Navarrete, of course, always upbeat. Koop, keeping it together. Thanks Mike, for the hard work. Another old friend. NGC 1501 at 1000X.

Incomparable times.

Jane, thank you for the wine and company. Gary, you're forgiven for the "Hairy" picture.

Shirley from Valley Catering, serving up the dinners. A new old friend.

Speaking of new friends, I have to mention the astronomy club from Atascadero. A big thank you to whoever their teacher is, for it was the teacher that somehow found out about CalStar and brought the students. I turned my 18" Dob over to two young ladies, seniors in the high school's astronomy club, and talked them around the sky. They pushed the scope, peeked through the Quickfinder and had so much fun, it was absolutely contagious. I'm sure "walking" the waterfall side of the Veil through an OIII filter will be a great memory for them.
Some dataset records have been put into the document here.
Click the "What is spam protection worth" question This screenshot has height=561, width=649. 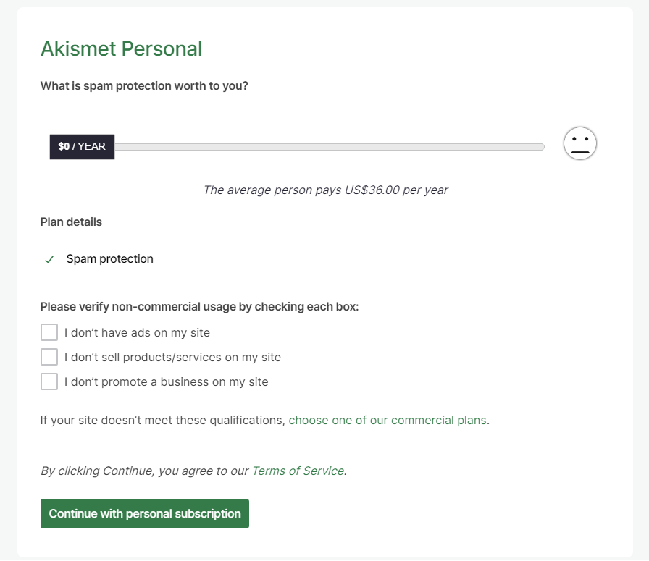pos(144,86)
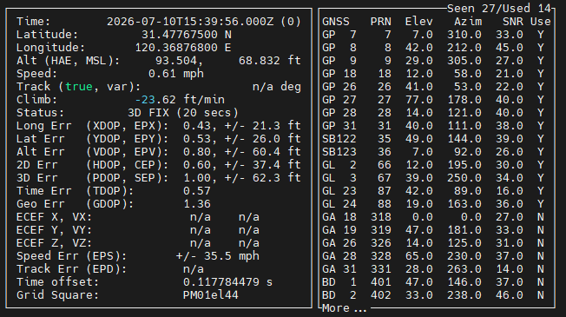Click the green 'true' track label

tap(79, 87)
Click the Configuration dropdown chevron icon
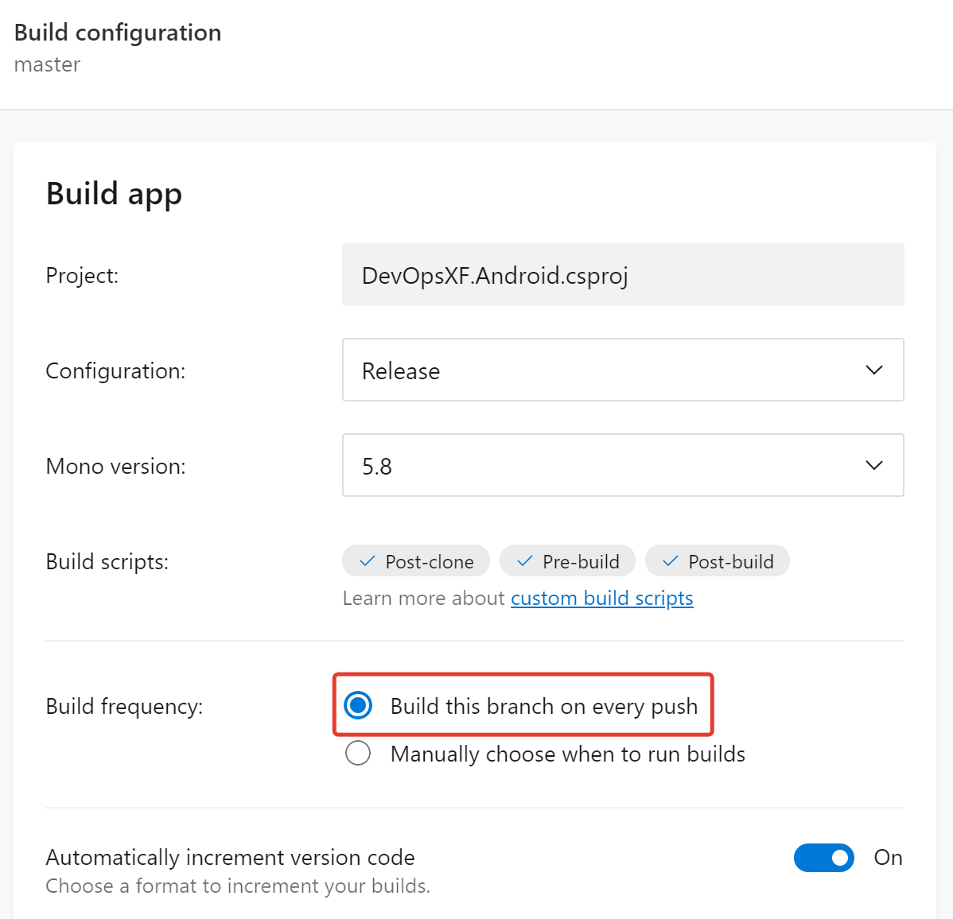 coord(873,370)
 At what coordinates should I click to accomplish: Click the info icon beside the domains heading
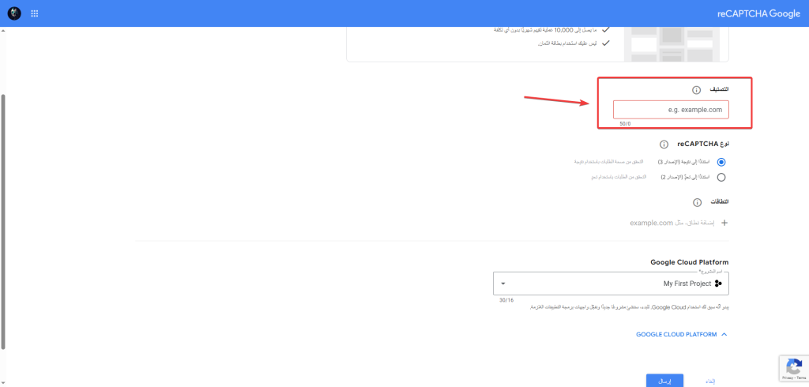(696, 203)
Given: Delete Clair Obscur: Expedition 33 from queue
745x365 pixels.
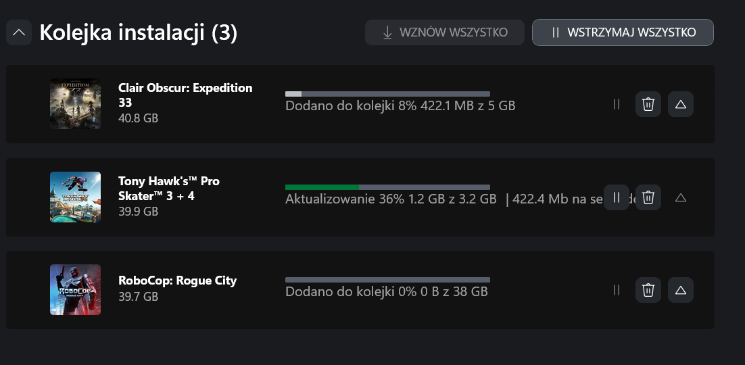Looking at the screenshot, I should click(x=648, y=104).
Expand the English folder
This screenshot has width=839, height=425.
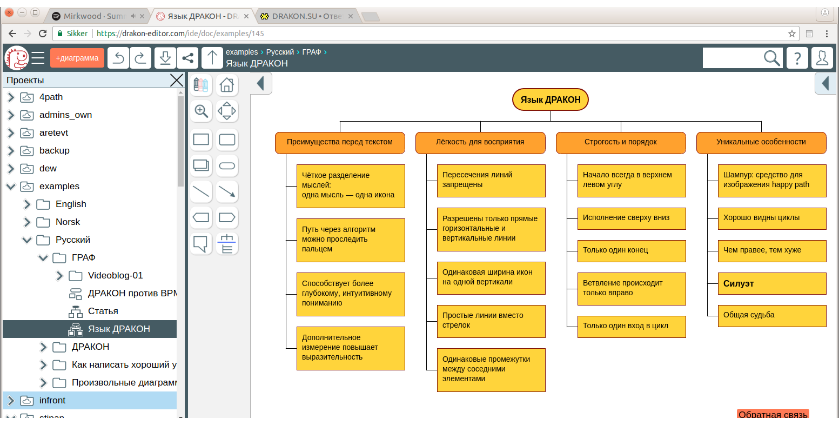[27, 204]
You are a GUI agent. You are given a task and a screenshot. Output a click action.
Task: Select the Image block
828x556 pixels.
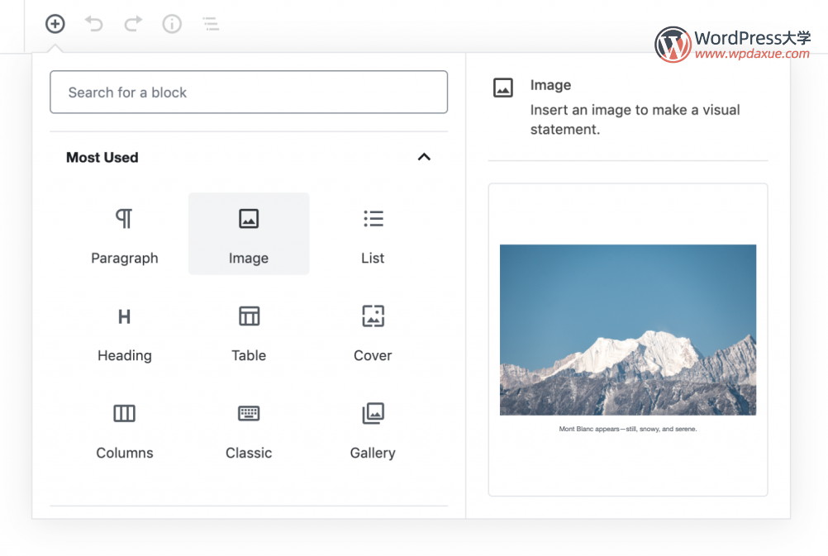(x=249, y=235)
I guess I like the new friends too - old friends in the making. Like first time objects I get to visit again next year.

I hope I see old and new friends there next time. Eye to eye and in my scope.

Old friends... sat on their camp chair like bookends. Meeting each year back at CalStar...

I sure missed some of my old friend this year. My thoughts were with you.

I'm sure thankful for the new friends too. Let's do it again in 2004.